**Job item**
Which lines in the material below contain the word "should"? Pick out each one and copy it in full, counting only matches with the same capitalization.

**Given records**
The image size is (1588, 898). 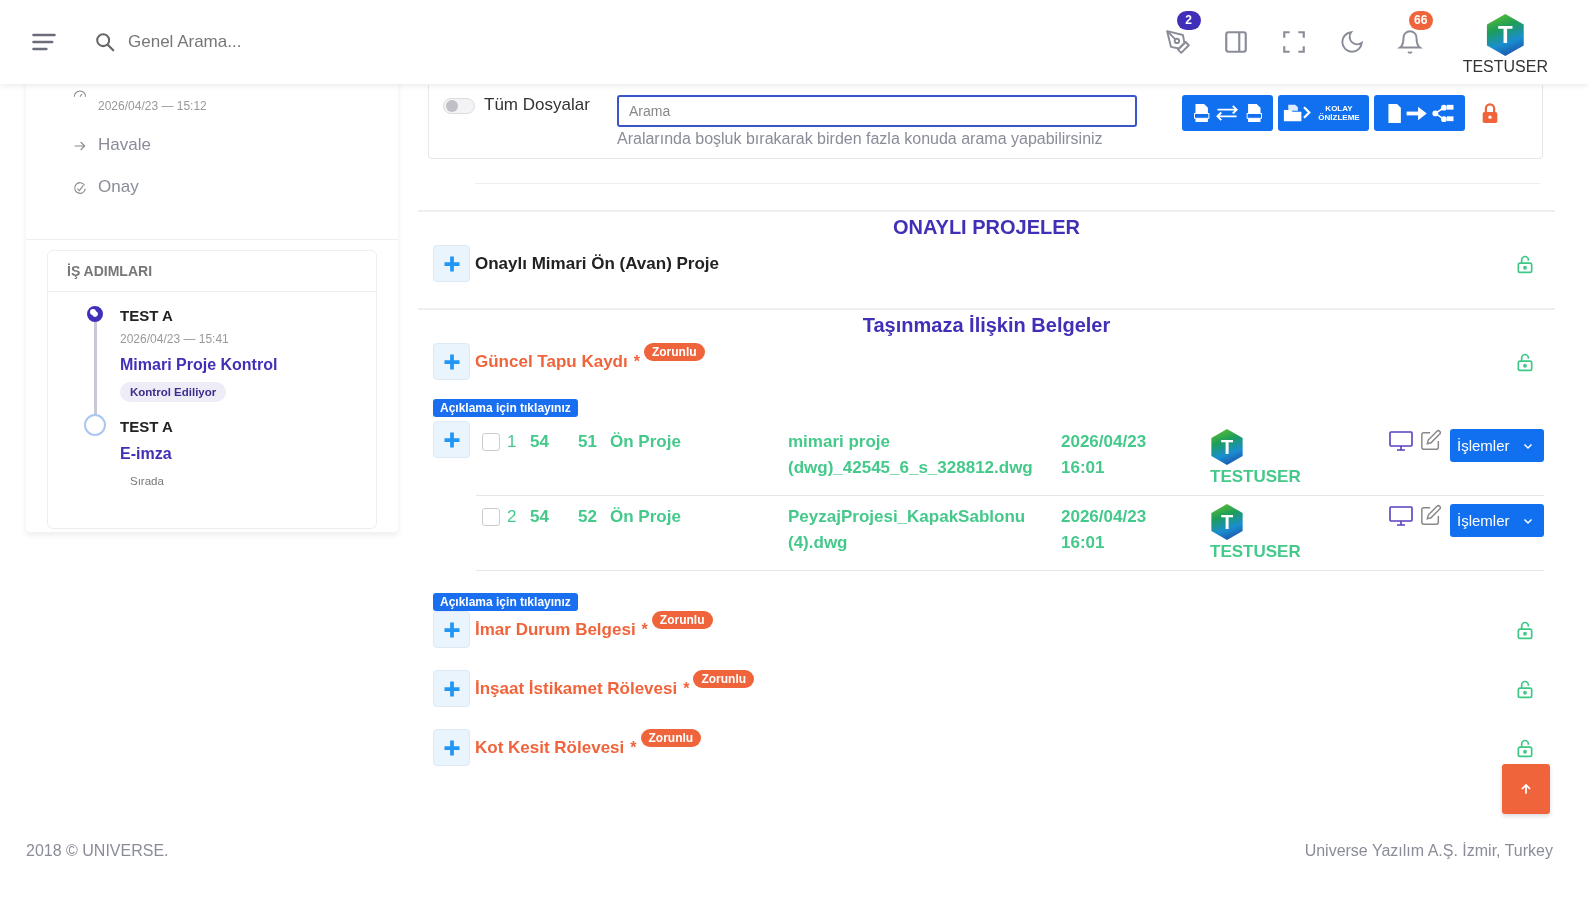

* * *

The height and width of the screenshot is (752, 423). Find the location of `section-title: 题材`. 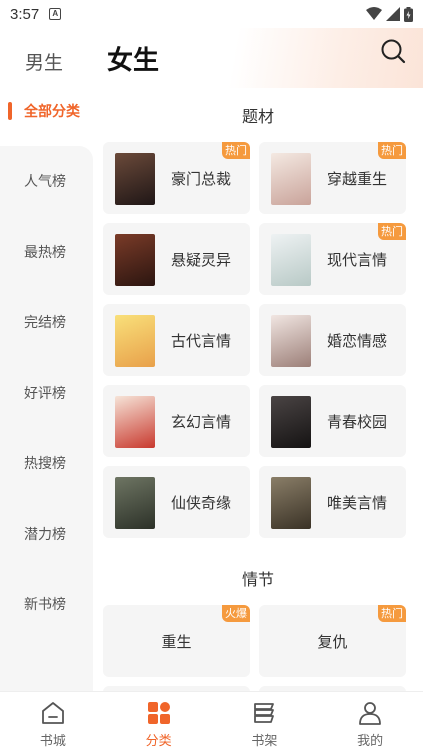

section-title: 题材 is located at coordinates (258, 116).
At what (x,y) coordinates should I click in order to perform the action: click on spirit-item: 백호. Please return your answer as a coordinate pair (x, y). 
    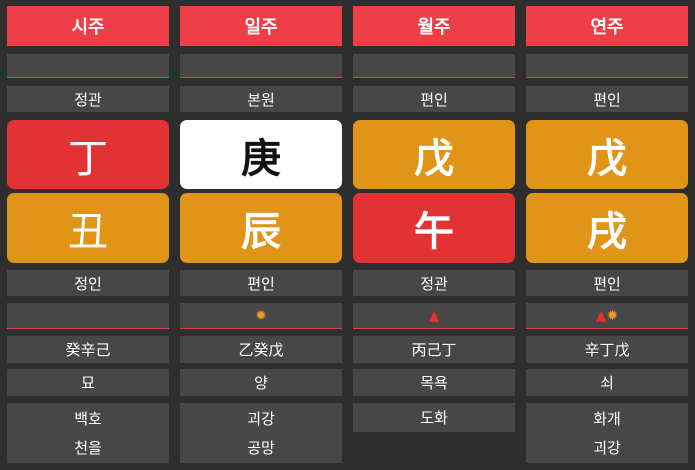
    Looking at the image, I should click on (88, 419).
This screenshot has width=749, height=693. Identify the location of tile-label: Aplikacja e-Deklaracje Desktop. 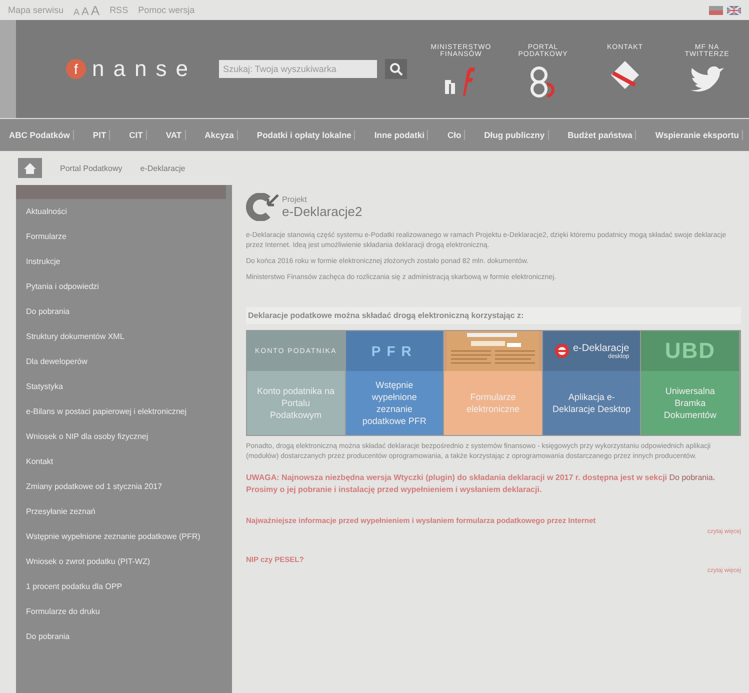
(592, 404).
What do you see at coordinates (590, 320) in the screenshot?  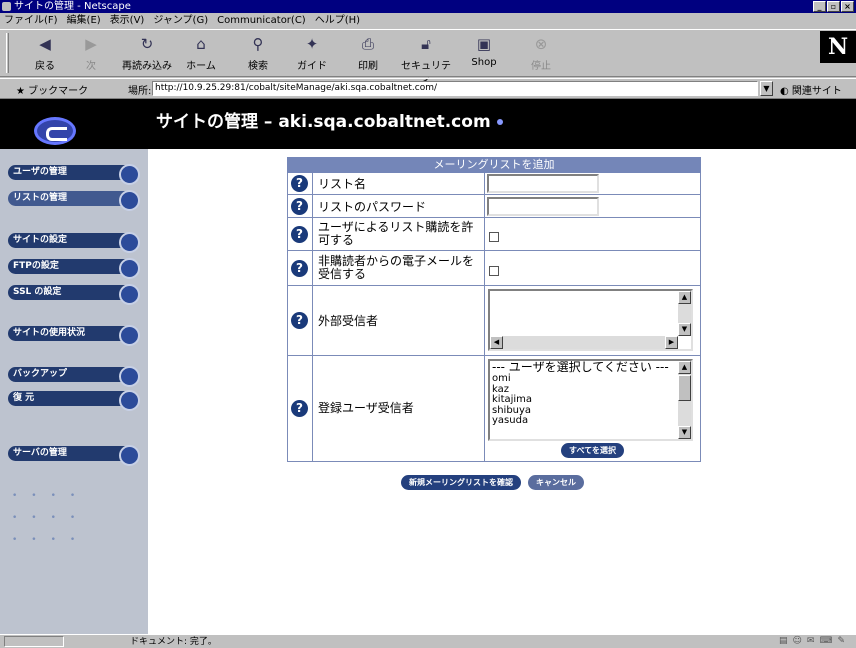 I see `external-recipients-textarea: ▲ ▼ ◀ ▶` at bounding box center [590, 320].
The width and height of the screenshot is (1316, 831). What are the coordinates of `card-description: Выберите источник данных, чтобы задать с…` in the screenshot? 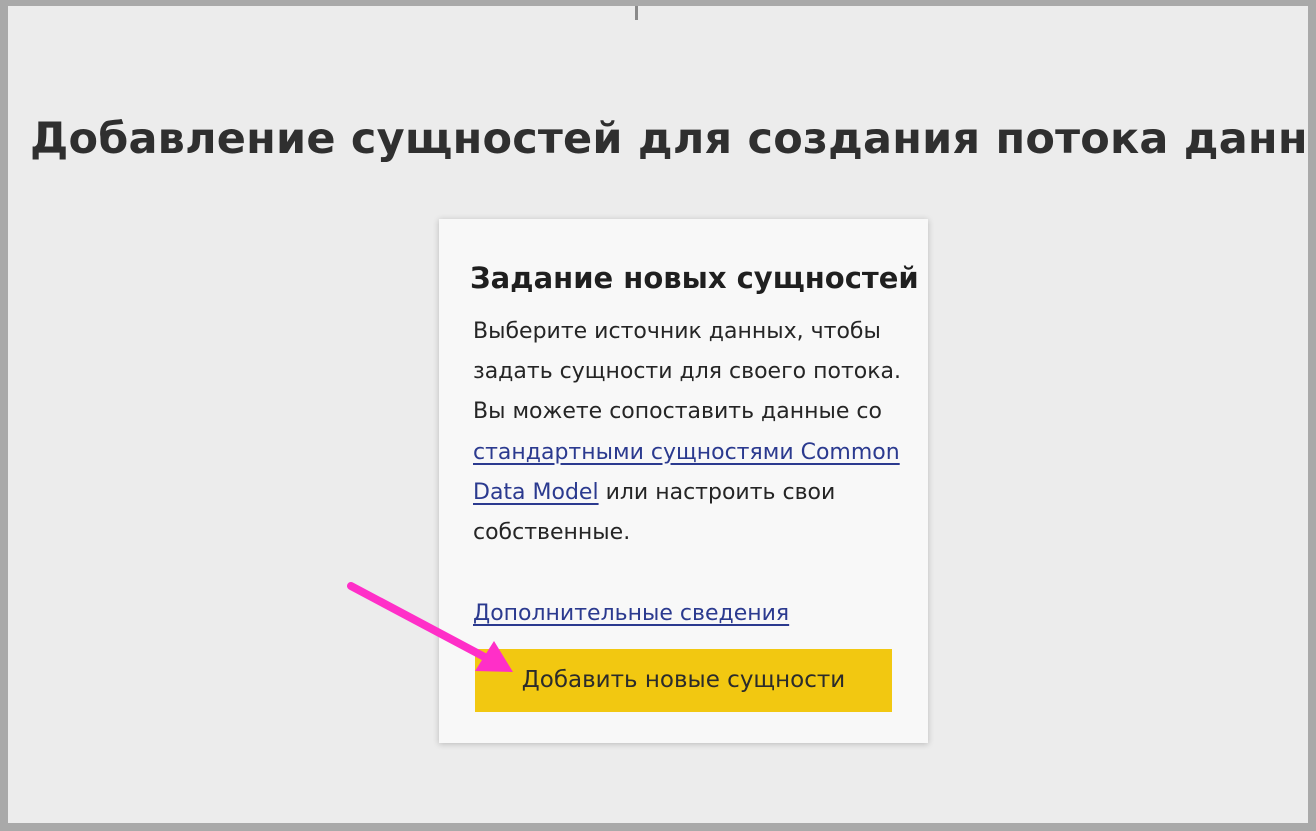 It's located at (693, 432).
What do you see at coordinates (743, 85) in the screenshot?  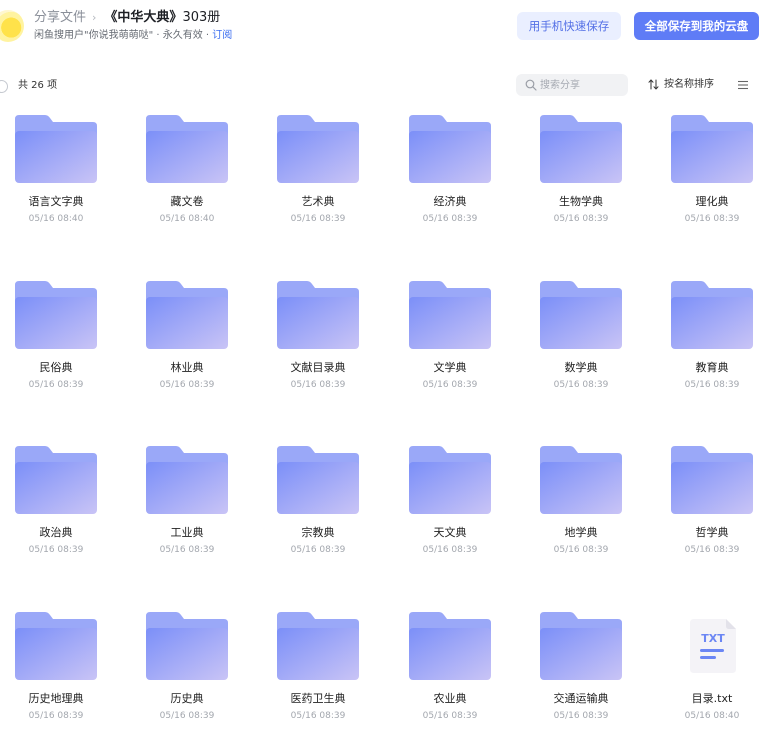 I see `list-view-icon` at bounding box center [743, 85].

**Result of the exercise**
At what (x,y) coordinates should I click in order to perform the action: click on spirit-item: 백호. Please return your answer as a coordinate pair (x, y). 
    Looking at the image, I should click on (88, 419).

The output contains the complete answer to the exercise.